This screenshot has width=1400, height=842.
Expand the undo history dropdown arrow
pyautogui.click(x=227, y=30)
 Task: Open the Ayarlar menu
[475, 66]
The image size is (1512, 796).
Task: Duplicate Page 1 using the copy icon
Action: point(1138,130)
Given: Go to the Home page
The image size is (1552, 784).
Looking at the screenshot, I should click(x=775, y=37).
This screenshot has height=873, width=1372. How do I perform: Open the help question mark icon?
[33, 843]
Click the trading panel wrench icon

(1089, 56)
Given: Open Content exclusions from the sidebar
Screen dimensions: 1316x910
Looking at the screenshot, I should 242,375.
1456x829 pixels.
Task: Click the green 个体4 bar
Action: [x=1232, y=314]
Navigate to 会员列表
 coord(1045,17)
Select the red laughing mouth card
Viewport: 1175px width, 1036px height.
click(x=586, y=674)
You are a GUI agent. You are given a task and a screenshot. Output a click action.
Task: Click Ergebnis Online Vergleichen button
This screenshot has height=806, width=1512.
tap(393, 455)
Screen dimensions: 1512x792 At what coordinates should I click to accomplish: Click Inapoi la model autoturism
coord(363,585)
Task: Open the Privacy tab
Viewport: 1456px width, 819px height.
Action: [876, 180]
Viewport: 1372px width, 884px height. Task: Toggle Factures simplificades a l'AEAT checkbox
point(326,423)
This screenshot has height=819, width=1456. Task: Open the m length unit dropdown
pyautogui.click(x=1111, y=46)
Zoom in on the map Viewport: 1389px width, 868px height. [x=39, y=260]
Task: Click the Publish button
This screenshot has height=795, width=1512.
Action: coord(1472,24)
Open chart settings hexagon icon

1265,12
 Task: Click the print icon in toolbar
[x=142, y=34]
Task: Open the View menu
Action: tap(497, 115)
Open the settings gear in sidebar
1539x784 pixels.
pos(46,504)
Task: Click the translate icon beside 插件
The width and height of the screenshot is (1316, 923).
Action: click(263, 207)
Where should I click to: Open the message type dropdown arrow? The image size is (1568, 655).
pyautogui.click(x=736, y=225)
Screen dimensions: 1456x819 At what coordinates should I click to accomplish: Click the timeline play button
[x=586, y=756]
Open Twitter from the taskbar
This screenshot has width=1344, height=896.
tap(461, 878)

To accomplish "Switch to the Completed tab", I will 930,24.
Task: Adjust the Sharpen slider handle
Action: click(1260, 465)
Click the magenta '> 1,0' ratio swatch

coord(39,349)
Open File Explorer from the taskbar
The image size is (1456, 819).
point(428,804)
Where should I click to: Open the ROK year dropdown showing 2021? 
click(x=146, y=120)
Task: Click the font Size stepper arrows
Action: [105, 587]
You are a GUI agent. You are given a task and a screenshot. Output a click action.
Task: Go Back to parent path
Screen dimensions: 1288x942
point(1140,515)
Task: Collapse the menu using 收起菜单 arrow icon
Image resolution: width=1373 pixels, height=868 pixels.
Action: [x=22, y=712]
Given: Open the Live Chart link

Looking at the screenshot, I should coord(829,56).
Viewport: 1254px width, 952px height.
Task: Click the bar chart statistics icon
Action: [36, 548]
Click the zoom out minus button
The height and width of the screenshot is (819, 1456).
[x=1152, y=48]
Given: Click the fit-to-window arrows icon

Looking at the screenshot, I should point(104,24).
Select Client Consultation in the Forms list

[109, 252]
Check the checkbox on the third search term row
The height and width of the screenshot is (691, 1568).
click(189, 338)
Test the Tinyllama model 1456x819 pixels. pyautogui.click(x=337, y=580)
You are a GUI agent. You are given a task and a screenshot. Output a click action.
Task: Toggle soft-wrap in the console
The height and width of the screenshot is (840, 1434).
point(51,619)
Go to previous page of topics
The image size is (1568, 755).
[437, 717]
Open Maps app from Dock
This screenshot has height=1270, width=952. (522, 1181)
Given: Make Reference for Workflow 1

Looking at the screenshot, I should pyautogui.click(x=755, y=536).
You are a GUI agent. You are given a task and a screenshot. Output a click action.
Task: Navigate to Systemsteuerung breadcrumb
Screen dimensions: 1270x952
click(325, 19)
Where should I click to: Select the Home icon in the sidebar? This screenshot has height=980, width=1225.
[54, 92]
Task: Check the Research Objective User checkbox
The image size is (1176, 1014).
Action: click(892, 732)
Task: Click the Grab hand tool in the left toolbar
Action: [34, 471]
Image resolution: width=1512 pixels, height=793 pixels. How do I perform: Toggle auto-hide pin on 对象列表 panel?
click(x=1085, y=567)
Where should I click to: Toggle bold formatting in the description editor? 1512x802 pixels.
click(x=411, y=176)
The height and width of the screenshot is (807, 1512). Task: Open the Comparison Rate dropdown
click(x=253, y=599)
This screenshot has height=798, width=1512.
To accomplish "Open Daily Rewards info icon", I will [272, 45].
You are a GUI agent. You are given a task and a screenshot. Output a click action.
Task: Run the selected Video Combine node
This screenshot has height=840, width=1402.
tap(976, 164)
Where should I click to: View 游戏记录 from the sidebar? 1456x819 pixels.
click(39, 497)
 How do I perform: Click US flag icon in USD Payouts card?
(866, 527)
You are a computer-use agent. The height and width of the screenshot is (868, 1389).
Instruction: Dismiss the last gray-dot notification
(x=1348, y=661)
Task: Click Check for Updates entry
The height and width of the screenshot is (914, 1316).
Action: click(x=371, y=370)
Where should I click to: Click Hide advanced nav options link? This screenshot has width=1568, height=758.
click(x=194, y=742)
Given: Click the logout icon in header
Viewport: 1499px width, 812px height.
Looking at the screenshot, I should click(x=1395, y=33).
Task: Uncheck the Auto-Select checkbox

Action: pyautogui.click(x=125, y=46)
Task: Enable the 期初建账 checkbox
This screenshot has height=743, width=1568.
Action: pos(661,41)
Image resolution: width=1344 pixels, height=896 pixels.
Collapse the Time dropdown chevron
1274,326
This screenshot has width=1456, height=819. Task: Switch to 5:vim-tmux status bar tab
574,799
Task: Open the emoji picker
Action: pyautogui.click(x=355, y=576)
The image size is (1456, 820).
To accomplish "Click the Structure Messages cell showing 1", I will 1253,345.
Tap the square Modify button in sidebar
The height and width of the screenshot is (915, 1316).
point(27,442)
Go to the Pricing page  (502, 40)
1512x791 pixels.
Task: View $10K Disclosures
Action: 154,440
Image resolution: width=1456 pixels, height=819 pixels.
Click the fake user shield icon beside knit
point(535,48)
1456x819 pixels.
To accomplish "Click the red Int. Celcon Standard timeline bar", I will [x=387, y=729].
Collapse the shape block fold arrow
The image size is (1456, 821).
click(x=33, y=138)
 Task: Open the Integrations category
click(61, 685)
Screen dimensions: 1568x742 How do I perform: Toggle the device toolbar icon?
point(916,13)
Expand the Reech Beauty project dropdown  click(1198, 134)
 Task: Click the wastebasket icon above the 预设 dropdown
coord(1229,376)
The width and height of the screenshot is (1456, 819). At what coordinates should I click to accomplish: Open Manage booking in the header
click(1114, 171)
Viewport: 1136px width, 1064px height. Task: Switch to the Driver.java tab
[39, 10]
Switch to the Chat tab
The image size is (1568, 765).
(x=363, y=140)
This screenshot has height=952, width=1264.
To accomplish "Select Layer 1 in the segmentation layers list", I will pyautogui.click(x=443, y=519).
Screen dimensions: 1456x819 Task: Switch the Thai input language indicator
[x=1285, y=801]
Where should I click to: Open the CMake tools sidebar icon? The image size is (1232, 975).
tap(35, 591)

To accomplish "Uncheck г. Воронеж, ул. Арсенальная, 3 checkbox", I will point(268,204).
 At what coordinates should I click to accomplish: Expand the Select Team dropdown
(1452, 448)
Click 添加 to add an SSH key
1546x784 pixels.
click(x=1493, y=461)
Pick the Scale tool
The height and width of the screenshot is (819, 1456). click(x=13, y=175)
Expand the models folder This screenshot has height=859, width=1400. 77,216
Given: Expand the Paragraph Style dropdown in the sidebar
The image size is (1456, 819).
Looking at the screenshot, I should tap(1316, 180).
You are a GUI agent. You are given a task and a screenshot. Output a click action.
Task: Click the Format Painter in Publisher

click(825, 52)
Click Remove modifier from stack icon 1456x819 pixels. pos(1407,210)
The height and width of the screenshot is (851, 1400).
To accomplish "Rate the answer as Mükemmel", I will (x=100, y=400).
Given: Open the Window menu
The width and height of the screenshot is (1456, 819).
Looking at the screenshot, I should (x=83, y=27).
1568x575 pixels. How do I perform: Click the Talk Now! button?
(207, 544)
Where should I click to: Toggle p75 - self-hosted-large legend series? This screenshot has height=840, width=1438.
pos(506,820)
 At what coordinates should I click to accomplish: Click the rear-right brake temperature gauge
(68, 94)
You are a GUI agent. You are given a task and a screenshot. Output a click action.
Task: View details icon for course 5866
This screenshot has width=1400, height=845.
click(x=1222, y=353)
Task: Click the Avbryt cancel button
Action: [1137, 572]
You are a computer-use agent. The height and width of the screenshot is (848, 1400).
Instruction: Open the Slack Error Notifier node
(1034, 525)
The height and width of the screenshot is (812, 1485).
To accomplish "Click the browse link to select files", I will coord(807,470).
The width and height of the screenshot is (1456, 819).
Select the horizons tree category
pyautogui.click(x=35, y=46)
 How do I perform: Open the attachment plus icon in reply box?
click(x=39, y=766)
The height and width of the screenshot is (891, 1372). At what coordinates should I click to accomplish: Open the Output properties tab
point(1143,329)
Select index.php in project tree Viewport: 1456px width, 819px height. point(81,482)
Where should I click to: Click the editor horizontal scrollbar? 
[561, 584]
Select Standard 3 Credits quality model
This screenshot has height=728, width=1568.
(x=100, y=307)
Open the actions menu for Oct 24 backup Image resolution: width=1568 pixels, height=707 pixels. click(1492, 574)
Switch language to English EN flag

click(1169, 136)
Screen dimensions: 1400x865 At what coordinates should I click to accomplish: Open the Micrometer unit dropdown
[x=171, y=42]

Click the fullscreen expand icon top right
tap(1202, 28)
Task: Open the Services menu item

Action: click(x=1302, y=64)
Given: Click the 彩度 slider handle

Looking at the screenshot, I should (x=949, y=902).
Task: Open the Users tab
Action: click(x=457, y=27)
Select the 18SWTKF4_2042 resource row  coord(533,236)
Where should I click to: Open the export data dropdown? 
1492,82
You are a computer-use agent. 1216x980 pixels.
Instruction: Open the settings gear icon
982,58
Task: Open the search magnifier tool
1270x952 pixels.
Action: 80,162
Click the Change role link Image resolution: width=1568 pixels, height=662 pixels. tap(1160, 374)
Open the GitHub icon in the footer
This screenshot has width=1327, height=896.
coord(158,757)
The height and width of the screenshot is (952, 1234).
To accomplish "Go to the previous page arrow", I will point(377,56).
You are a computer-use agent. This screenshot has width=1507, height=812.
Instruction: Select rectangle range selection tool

Task prompt
From the entries above, restate word for word the lines from the line containing "This screenshot has height=840, width=1402." to the line containing "The image size is (1456, 820).", both ends included, and nothing more.

Task output
This screenshot has height=840, width=1402.
tap(976, 164)
Where should I click to: View 游戏记录 from the sidebar? 1456x819 pixels.
click(39, 497)
 How do I perform: Click US flag icon in USD Payouts card?
(866, 527)
You are a computer-use agent. The height and width of the screenshot is (868, 1389).
Instruction: Dismiss the last gray-dot notification
(x=1348, y=661)
Task: Click Check for Updates entry
The height and width of the screenshot is (914, 1316).
Action: click(x=371, y=370)
Where should I click to: Click Hide advanced nav options link? This screenshot has width=1568, height=758.
click(x=194, y=742)
Given: Click the logout icon in header
Viewport: 1499px width, 812px height.
Looking at the screenshot, I should click(x=1395, y=33).
Task: Uncheck the Auto-Select checkbox

Action: pyautogui.click(x=125, y=46)
Task: Enable the 期初建账 checkbox
This screenshot has height=743, width=1568.
Action: pos(661,41)
Image resolution: width=1344 pixels, height=896 pixels.
Collapse the Time dropdown chevron
1274,326
This screenshot has width=1456, height=819. Task: Switch to 5:vim-tmux status bar tab
574,799
Task: Open the emoji picker
Action: pyautogui.click(x=355, y=576)
The image size is (1456, 820).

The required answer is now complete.